VANAJA starts our with interesting promise, but it soon turns muddy and ends without telling a believable story.
At first, VANAJA appears to be a nice coming-of-age story similar to SCENT OF GREEN PAPAYA but with a more zippy pace mixed into an Indian classical dance movie. However, it turns away from the higher arts, and seems to want to be a matter-of-fact sex movie, then it twice tries to be a revenge movie, then it wants to be a family bonding drama, then it tries to be a movie of personal self-redemption, and then it ends as a friendship movie ignoring all of the many, many swings and motivations we have all just witnessed!
There is too much unbelievable weirdness. Anyone spending years in a northern US college is not going to come home from the airport not wearing shoes. A fully mature red-blooded guy living among our many fully developed curvy and fun point-seven hip ratio college girls is simply not going to notice a 12-year-old unattractive stick figure with a face for radio. India is famous for parents actively pushing potential mates upon their children, so where in the movie are any attractive fully developed young females? There are none.

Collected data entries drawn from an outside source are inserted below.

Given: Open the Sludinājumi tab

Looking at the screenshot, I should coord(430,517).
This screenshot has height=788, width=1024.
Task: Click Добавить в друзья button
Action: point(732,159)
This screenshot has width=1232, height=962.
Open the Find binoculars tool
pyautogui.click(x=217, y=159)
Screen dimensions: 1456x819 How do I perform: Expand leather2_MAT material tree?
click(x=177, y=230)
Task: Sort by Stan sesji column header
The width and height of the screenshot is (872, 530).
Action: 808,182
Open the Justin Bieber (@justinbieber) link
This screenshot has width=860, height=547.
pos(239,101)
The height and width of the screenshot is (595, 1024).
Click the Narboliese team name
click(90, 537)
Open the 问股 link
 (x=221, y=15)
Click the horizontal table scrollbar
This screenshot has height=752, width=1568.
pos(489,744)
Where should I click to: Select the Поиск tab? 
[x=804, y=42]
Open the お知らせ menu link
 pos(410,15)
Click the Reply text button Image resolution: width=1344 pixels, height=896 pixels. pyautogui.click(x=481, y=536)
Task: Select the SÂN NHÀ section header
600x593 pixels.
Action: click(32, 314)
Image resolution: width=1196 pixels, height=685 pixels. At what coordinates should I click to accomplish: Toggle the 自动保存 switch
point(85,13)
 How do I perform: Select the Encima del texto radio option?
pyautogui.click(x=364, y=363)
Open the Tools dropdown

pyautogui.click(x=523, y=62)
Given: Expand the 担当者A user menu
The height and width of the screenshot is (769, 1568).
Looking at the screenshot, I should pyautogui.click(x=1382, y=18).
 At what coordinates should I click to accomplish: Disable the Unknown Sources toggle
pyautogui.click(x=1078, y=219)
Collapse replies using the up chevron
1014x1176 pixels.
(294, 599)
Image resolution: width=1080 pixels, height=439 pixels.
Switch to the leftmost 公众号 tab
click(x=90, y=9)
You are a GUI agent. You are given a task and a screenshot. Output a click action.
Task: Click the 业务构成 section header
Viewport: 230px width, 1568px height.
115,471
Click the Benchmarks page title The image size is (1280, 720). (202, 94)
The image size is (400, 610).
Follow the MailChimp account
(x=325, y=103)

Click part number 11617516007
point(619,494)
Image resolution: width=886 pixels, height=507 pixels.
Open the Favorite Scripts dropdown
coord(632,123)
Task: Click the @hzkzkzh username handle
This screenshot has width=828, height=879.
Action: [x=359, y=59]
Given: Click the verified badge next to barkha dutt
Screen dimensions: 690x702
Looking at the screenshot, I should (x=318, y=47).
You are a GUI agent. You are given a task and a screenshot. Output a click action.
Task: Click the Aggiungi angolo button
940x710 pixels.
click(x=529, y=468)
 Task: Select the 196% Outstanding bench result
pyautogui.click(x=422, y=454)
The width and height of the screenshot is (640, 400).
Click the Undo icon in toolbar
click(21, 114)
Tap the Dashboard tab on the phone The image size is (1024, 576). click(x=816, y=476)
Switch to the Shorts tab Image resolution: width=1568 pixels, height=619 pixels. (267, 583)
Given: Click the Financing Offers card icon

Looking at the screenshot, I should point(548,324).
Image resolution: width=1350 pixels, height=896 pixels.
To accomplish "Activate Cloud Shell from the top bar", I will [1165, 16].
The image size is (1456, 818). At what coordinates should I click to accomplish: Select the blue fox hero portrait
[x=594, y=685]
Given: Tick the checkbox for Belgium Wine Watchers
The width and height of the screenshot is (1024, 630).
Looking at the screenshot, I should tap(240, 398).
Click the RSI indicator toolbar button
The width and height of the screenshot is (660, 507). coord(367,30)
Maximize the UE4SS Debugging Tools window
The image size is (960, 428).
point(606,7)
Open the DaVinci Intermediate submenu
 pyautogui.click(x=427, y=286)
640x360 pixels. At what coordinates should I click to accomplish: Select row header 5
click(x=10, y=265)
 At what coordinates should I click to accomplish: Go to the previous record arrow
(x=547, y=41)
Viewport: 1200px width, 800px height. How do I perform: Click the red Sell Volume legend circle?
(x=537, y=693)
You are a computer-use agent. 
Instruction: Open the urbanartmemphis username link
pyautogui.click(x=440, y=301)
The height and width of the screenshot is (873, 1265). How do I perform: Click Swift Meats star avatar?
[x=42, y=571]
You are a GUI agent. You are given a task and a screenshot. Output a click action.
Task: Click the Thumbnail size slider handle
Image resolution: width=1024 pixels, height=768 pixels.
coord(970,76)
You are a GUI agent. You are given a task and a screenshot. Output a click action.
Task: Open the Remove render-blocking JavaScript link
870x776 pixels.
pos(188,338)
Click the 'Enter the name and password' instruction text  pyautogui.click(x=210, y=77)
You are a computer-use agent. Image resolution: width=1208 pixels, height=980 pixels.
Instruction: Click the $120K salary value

And about the mailman who also very much wants this 12-year-old looking girl, why would he want her so much after she had a baby? After having someone else's baby? Are there not high school girls to chase or something? What kind of village is this?
Another problem is no none in the movie displays a kind heart except for Lacchi -- whose story is never followed. She is the only attractive personality we ever meet, but this is not her story.
Everyone else in this movie is dark and unattractive and lacks charm. OK, you may say, so this is a gritty dark movie. Well no, because none of the worst players are consistently bad. They do hurtful things with no realistic motivation. They do not even pretend to be kind for an evil purpose. They act randomly as if suffering with split personalities.
Also, there is talk of 600,000 Indian dollars going to the poor father. This plan appears to be a done deal, but we never see any hint of how this 600,000 might have changed his life. We never see the money at all, but we do see the other side of the plan in full detail. The 600,000 just disappears forever with no explanation.
Last, Vanaja does not hold and treat her baby with motherly closeness. Her neck does not grow thick as happens with pregnancy. She is such a stick figure, and the father of her baby is such a strapping male in his prime, the story makes no sense.